Hard-coded or plaintext passwords pose significant security risks. To ensure security, encrypt your passwords, store them in configuration files or environment variables, and decrypt them when needed.

Constructing dependency information and creating a Spark session

Import dependencies.

Maven dependency involved

         
              <dependency>
  <groupId>org.apache.spark</groupId>
  <artifactId>spark-sql_2.11</artifactId>
  <version>2.3.2</version>
</dependency>

Import dependency packages.

         
              import scala.collection.mutable
import org.apache.spark.sql.{Row, SparkSession}
import org.apache.spark.rdd.RDD
import org.apache.spark.sql.types._

Create a session.

        
             val sparkSession = SparkSession.builder().getOrCreate()

Create a table to connect to an OpenTSDB data source.

        
             sparkSession.sql("create table opentsdb_test using opentsdb options(
	'Host'='opentsdb-3xcl8dir15m58z3.cloudtable.com:4242',	
        'metric'='ctopentsdb',
	'tags'='city,location')")

**Table 1** Parameters for creating a table
Parameter	Description
host	OpenTSDB IP address.

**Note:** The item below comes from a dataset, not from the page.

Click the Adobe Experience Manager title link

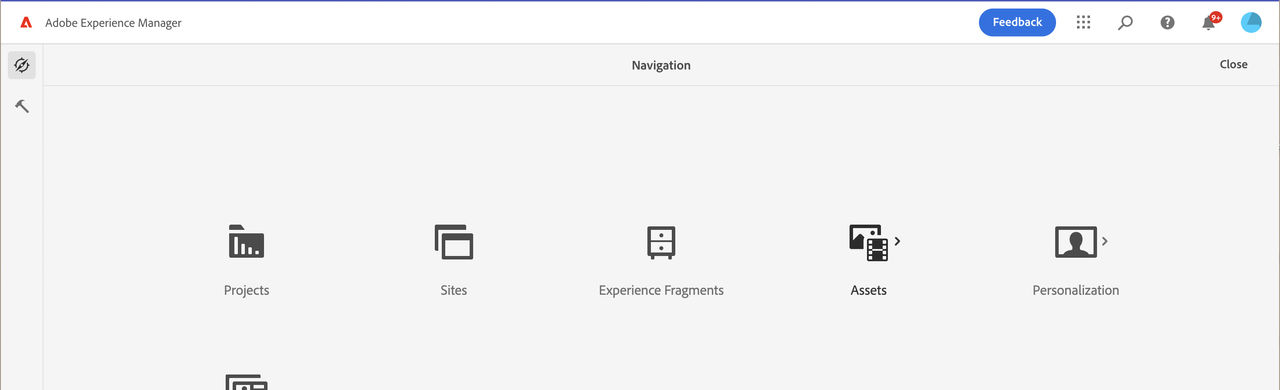[x=113, y=23]
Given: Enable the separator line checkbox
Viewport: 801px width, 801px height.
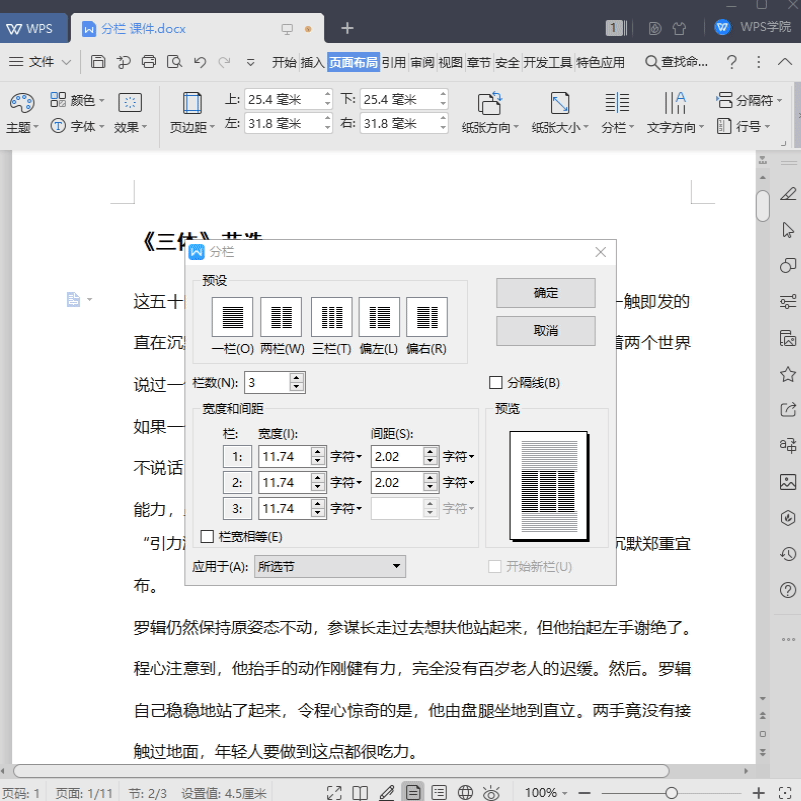Looking at the screenshot, I should (x=496, y=383).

To access CloudTable OpenTSDB, specify the OpenTSDB connection address. You can log in to the CloudTable console, choose Cluster Mode and click the target cluster name, and obtain the OpenTSDB connection address from the cluster information. You can also access the MRS OpenTSDB. If you have created an enhanced datasource connection, enter the IP address and port number of the node where the OpenTSDB is located. The format is IP:PORT. If the OpenTSDB has multiple nodes, separate their IP addresses by semicolons (;). For details about how to obtain the IP address, see MRS cluster OpenTSDB IP address and MRS cluster OpenTSDB port number. If you use a basic datasource connection, enter the connection address returned. For details about operations on the management console, see the Data Lake Insight User Guide.
metric	Name of the metric in OpenTSDB corresponding to the DLI table to be created.
tags	Tags corresponding to the metric, used for operations such as classification, filtering, and quick search. A maximum of 8 tags, including all tagk values under the metric, can be added and are separated by commas (,).

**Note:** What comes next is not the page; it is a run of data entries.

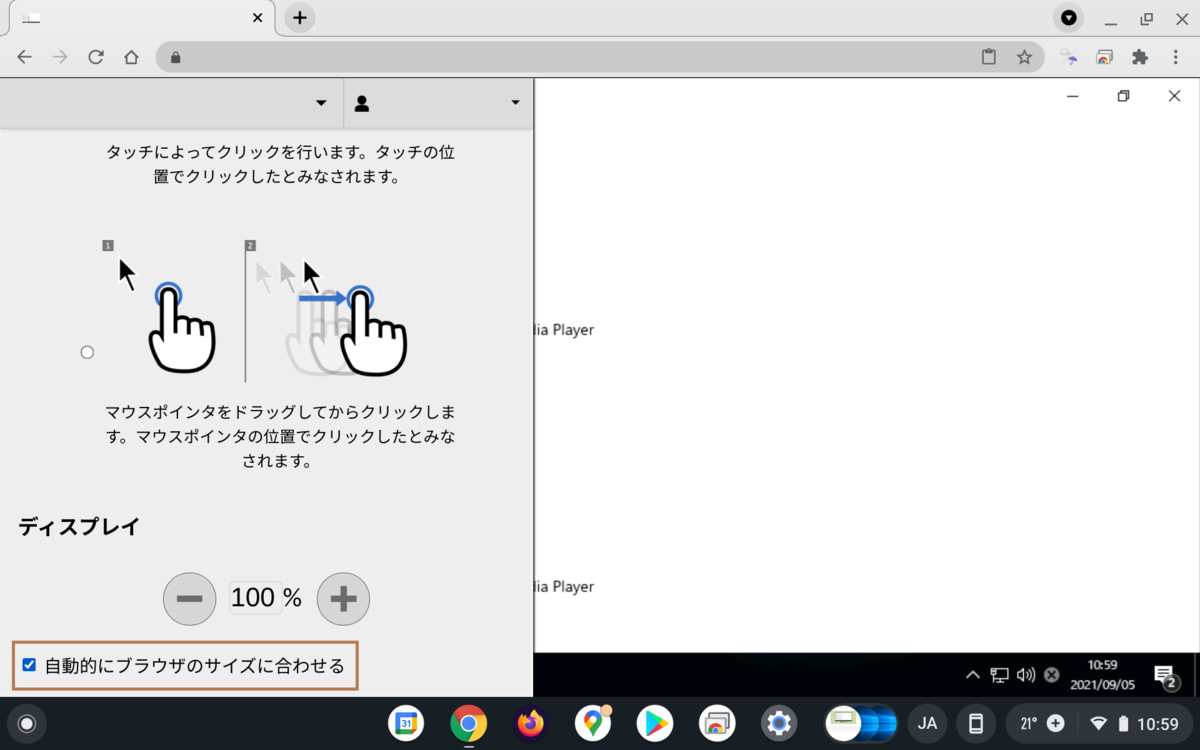Click the display zoom plus button
Screen dimensions: 1200x750
pos(343,599)
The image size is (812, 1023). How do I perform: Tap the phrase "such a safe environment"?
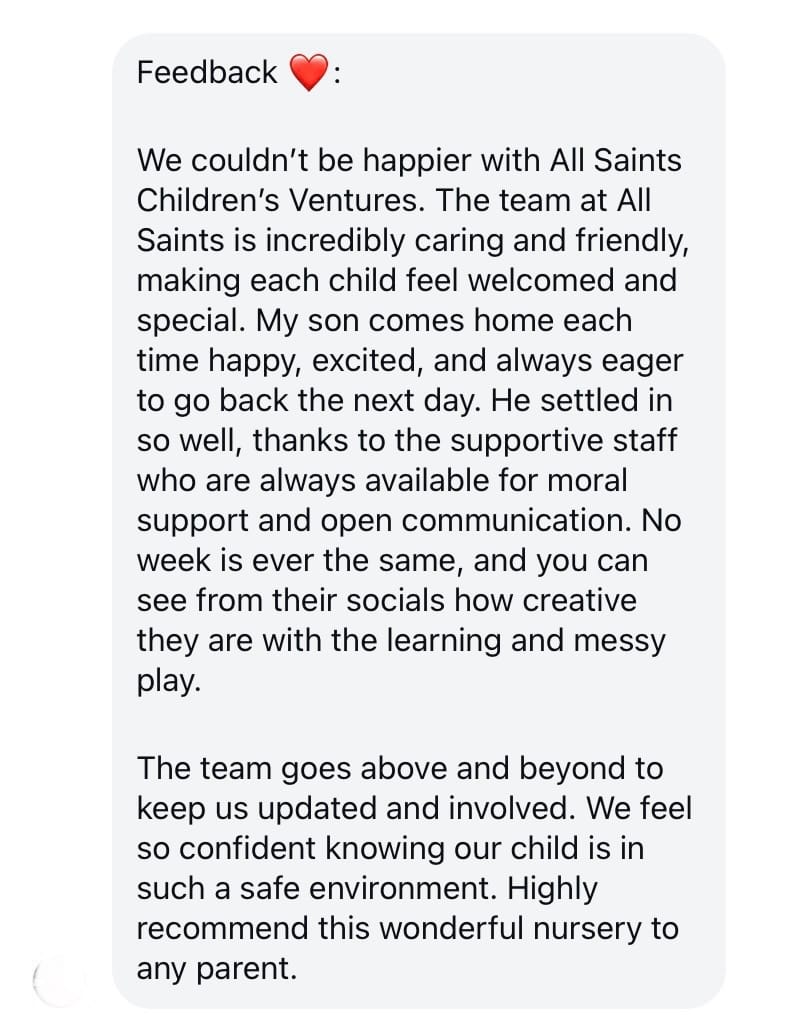click(x=317, y=889)
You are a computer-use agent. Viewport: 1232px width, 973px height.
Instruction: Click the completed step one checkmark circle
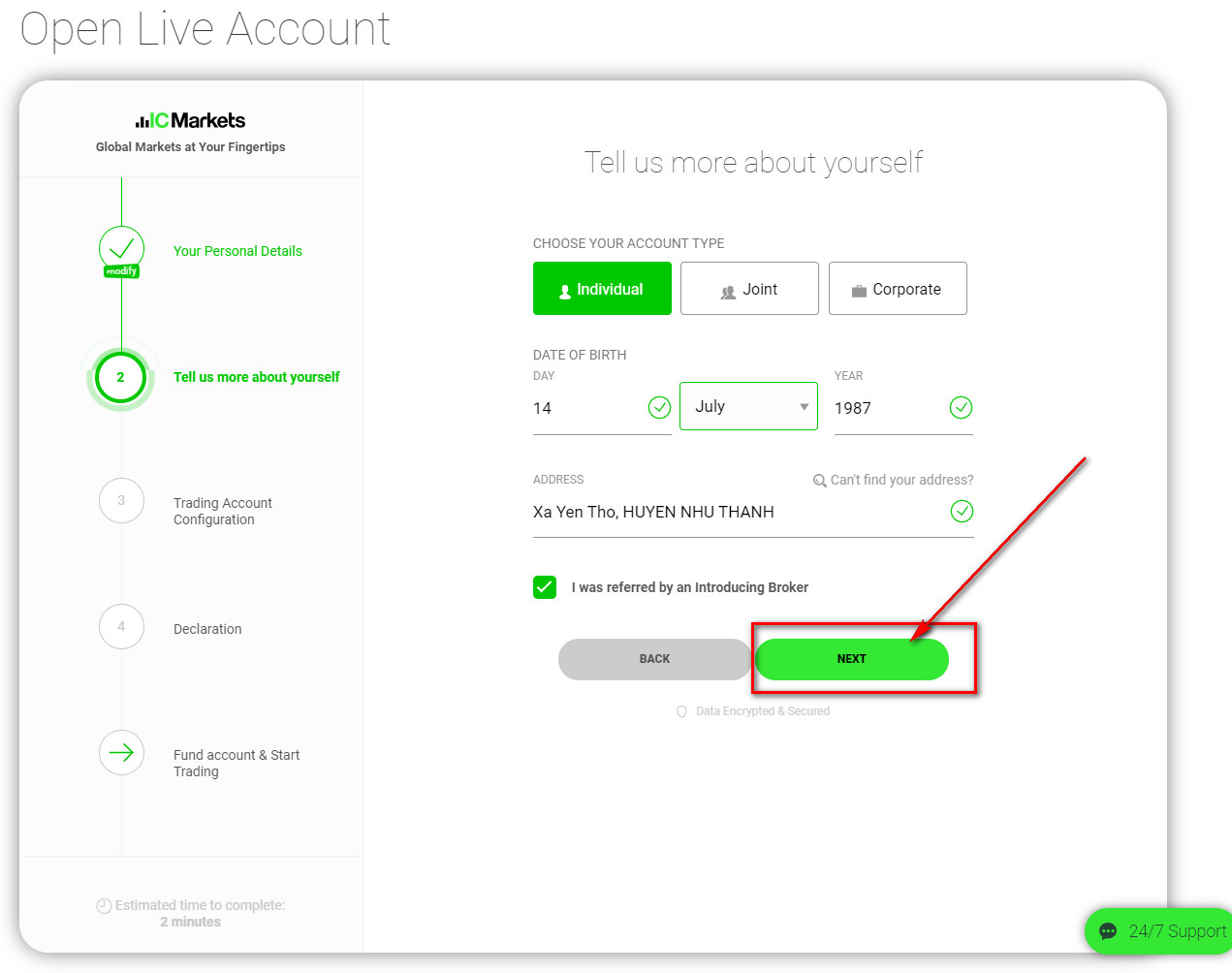tap(121, 247)
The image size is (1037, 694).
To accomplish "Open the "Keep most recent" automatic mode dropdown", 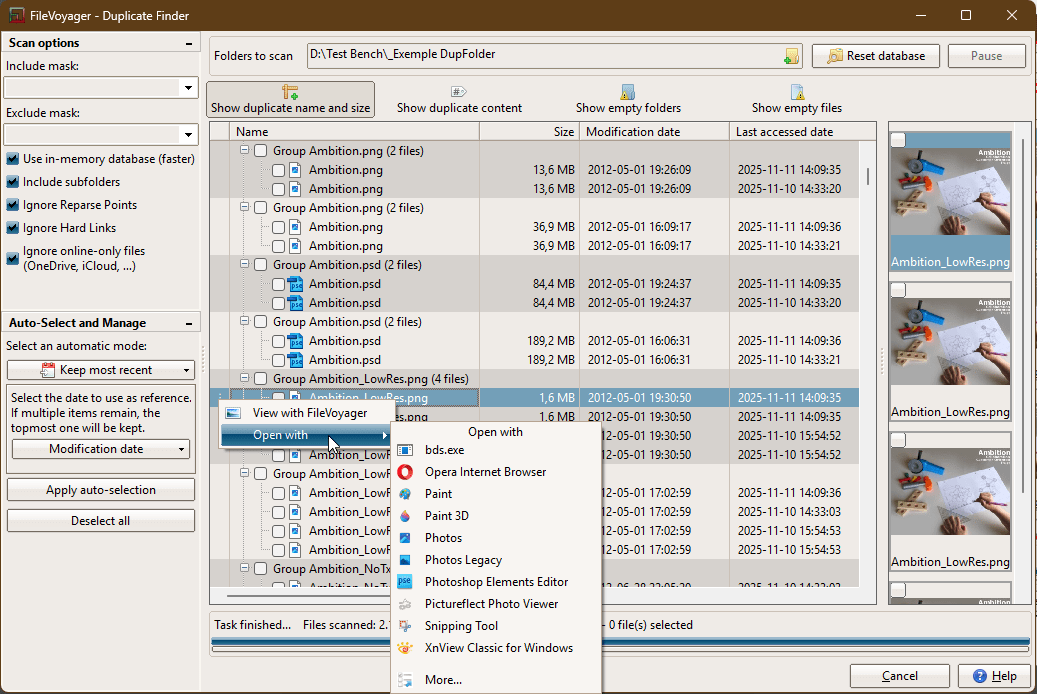I will coord(100,371).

Connecting to data sources through SQL APIs

Insert data.

        
             sparkSession.sql("insert into opentsdb_test values('futian', 'abc', '1970-01-02 18:17:36', 30.0)")

Query data.

        
             sparkSession.sql("select * from opentsdb_test").show()

Response

Connecting to data sources through DataFrame APIs

Construct a schema.

        
             val attrTag1Location = new StructField("location", StringType)
val attrTag2Name = new StructField("name", StringType)
val attrTimestamp = new StructField("timestamp", LongType)
val attrValue = new StructField("value", DoubleType)
val attrs = Array(attrTag1Location, attrTag2Name, attrTimestamp, attrValue)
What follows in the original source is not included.